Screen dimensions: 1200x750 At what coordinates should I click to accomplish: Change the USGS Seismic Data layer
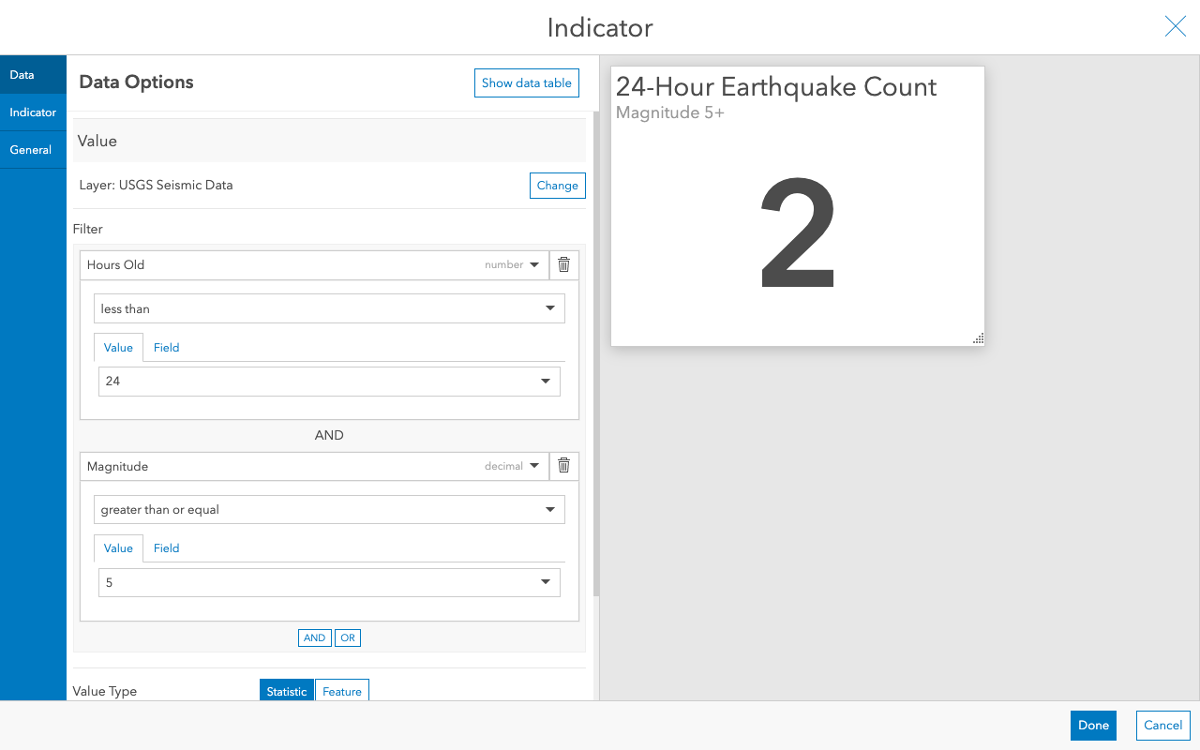(x=557, y=185)

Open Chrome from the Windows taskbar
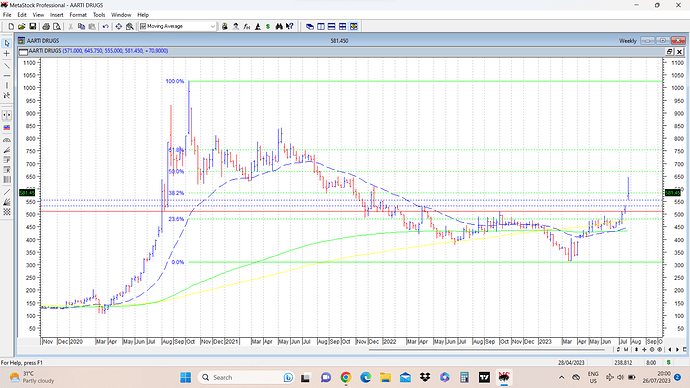[x=346, y=377]
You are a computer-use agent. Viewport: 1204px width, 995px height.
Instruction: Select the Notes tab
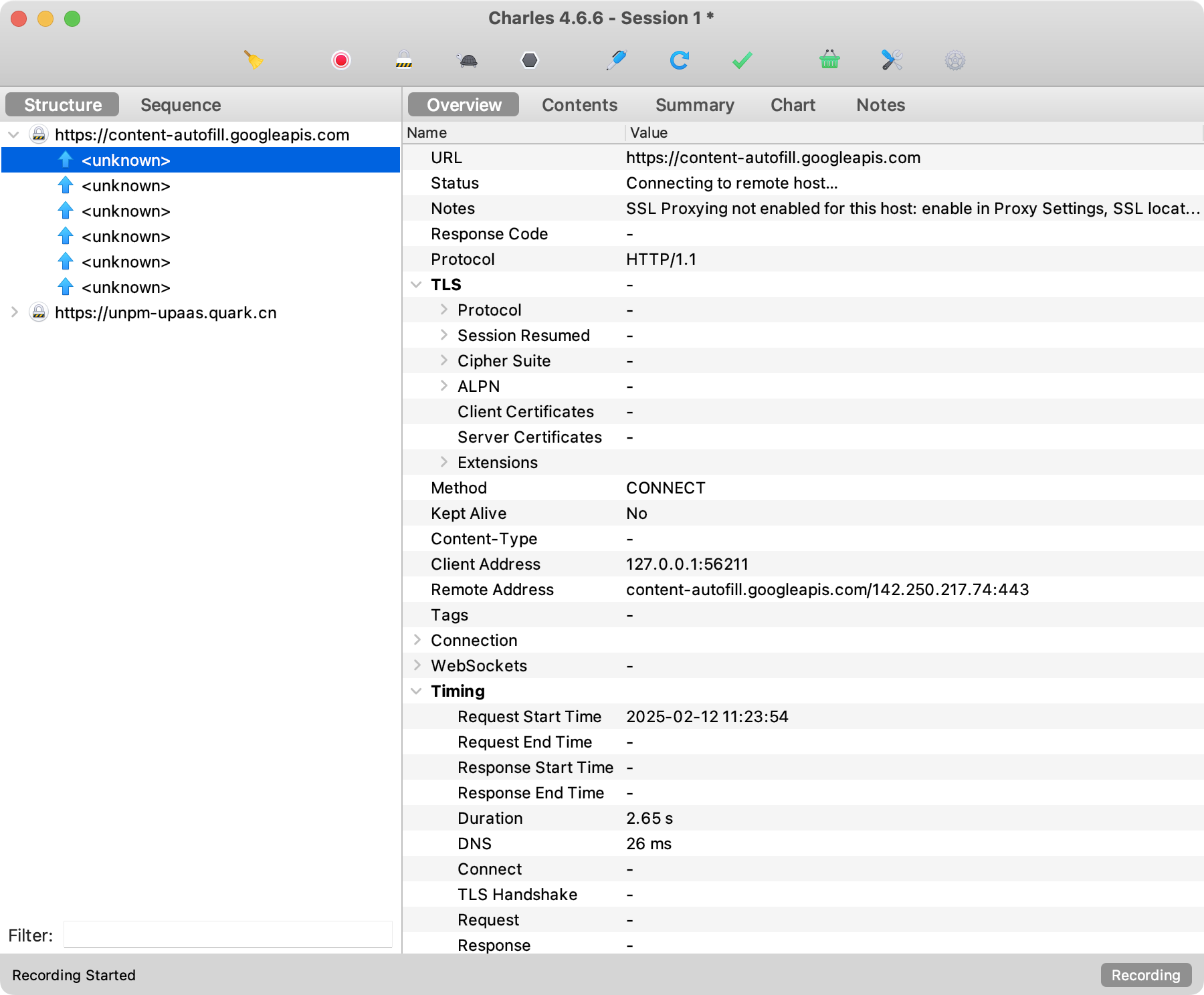880,104
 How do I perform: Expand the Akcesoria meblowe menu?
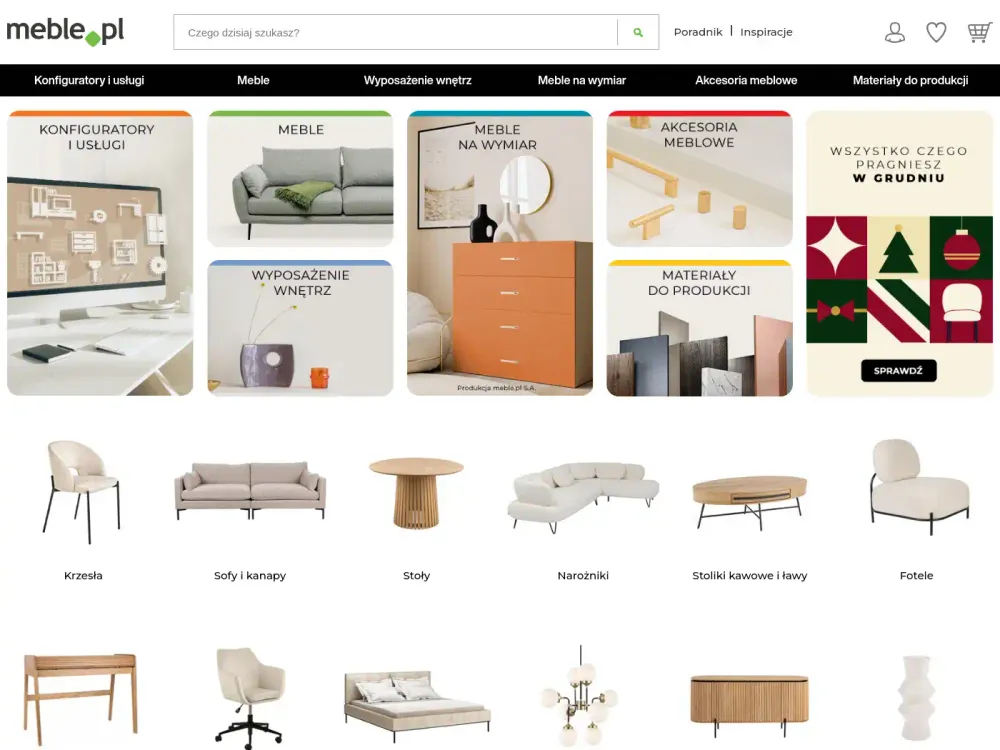[746, 80]
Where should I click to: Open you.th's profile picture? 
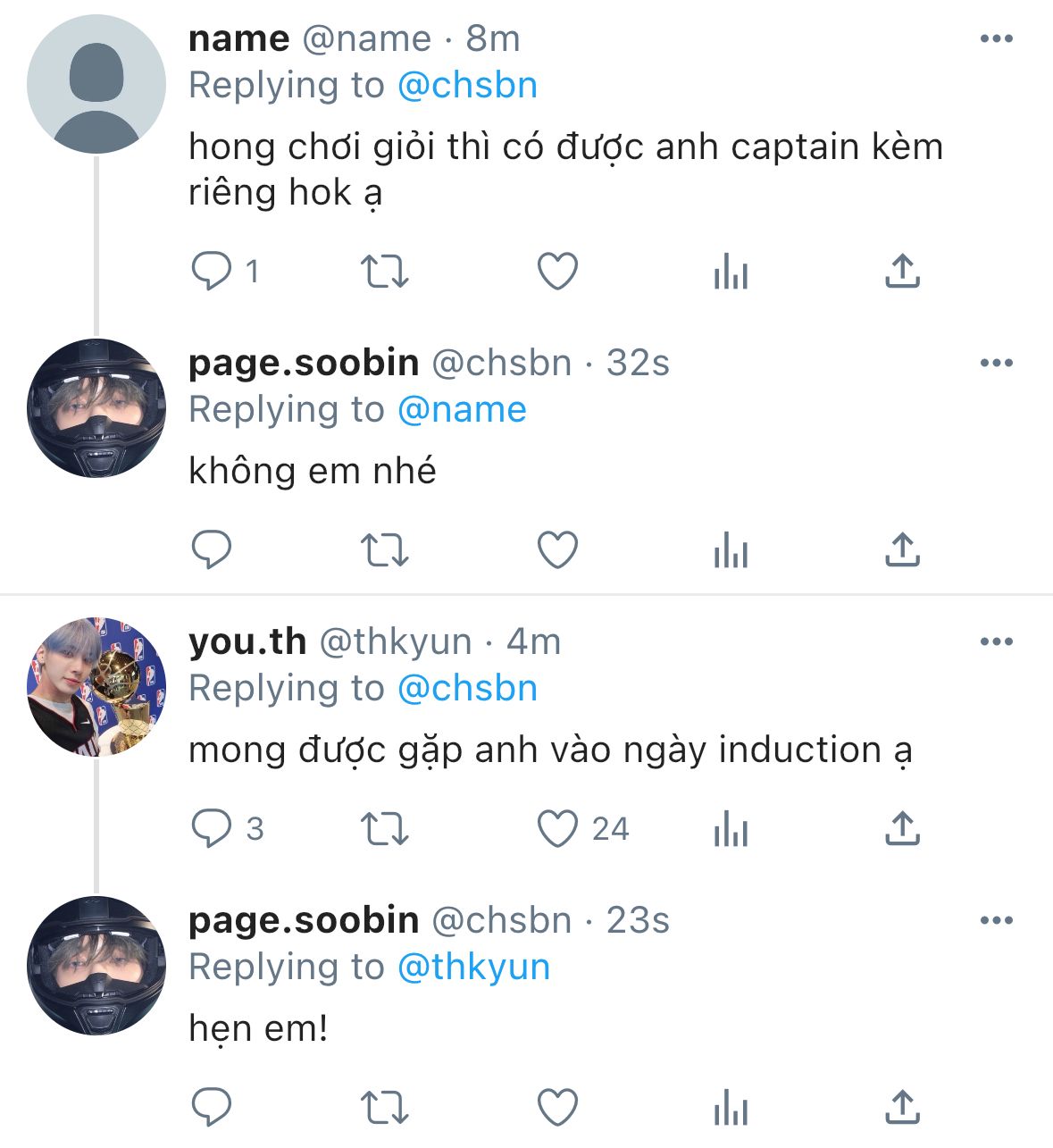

WHAT TO PRODUCE: Count the lines in the material above that contain the word "should". Reply with the number alone.

COMPLETE RESPONSE: 2